AlphaFold (https://github.com/deepmind/alphafold ) is a new tool for predicting protein structures from DeepMind. It is available as an experimental module on O2. This means that some features may not work as expected, as the code itself was not designed with standard HPC environments in mind.
Your output directory should contain several .pdb files, of which the “best” one should be called ranked_0.pdb. You should also find a .json file that contains the rankings, and .pkl files that contain metrics for each prediction. If one of these types of files is missing, it is possible that your run did not complete correctly.
Other Important Details
The number of threads/cores was hardcoded within the AlphaFold internal code, you should request ~8 CPU cores when submitting AlphaFold jobs. Requesting more cores will not improve performance, and it will make your job pend longer before it starts.

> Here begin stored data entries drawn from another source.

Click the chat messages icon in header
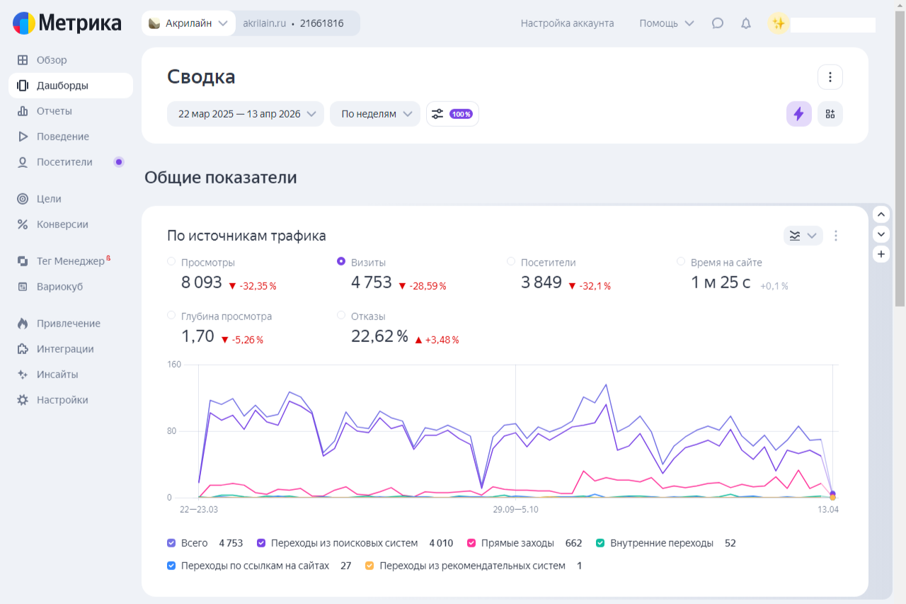Image resolution: width=906 pixels, height=604 pixels. (718, 23)
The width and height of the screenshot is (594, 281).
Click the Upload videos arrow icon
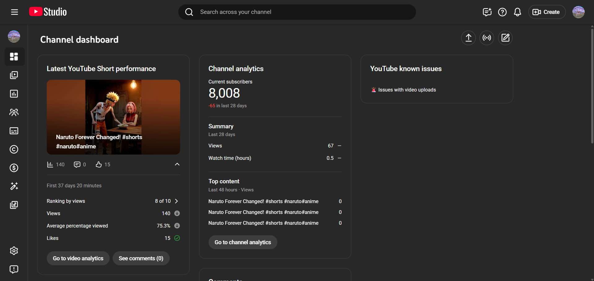pyautogui.click(x=468, y=38)
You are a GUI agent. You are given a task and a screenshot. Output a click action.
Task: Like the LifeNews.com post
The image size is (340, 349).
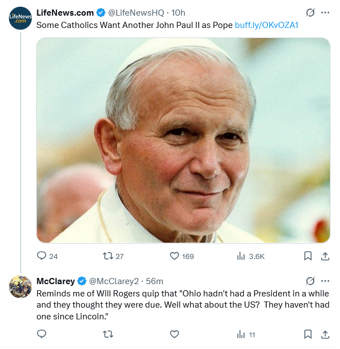[174, 256]

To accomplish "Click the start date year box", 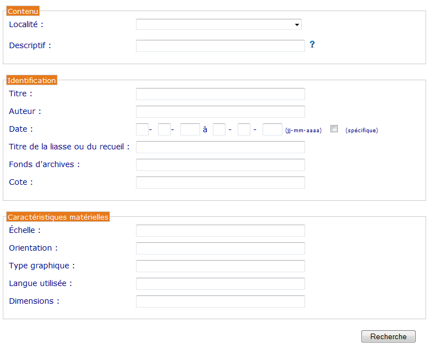I will click(190, 129).
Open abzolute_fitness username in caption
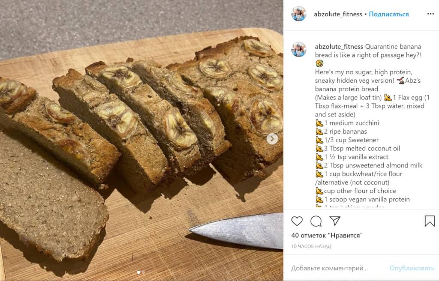The width and height of the screenshot is (439, 281). [x=339, y=46]
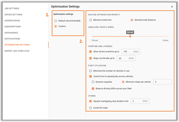
Task: Uncheck Balance driving shifts across fleet
Action: [x=93, y=89]
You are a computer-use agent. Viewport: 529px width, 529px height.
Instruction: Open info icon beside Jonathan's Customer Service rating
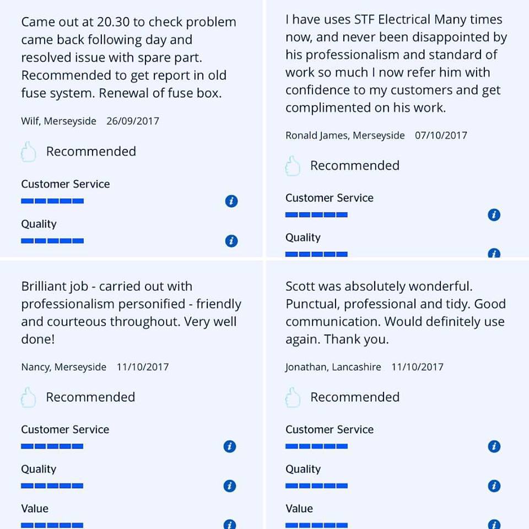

The required database was downloaded into a centralized location (i.e., /n/shared_db/alphafold/) for the benefit of all O2 users. Please don’t download the 2 terabytes yourself, as that would be a waste of space.
For version 2.2.0, submissions will assume you are running on a GPU by default. If for some reason you desire to run explicitly on CPU, please specify the --use_cpu flag.
As of version 2.2.0, the base implementation has changed how the amber relaxation step is requested by the user. If you would like to run your analysis WITHOUT the relaxed models with the 2.2.0 module, please include the --no_run_relax flag.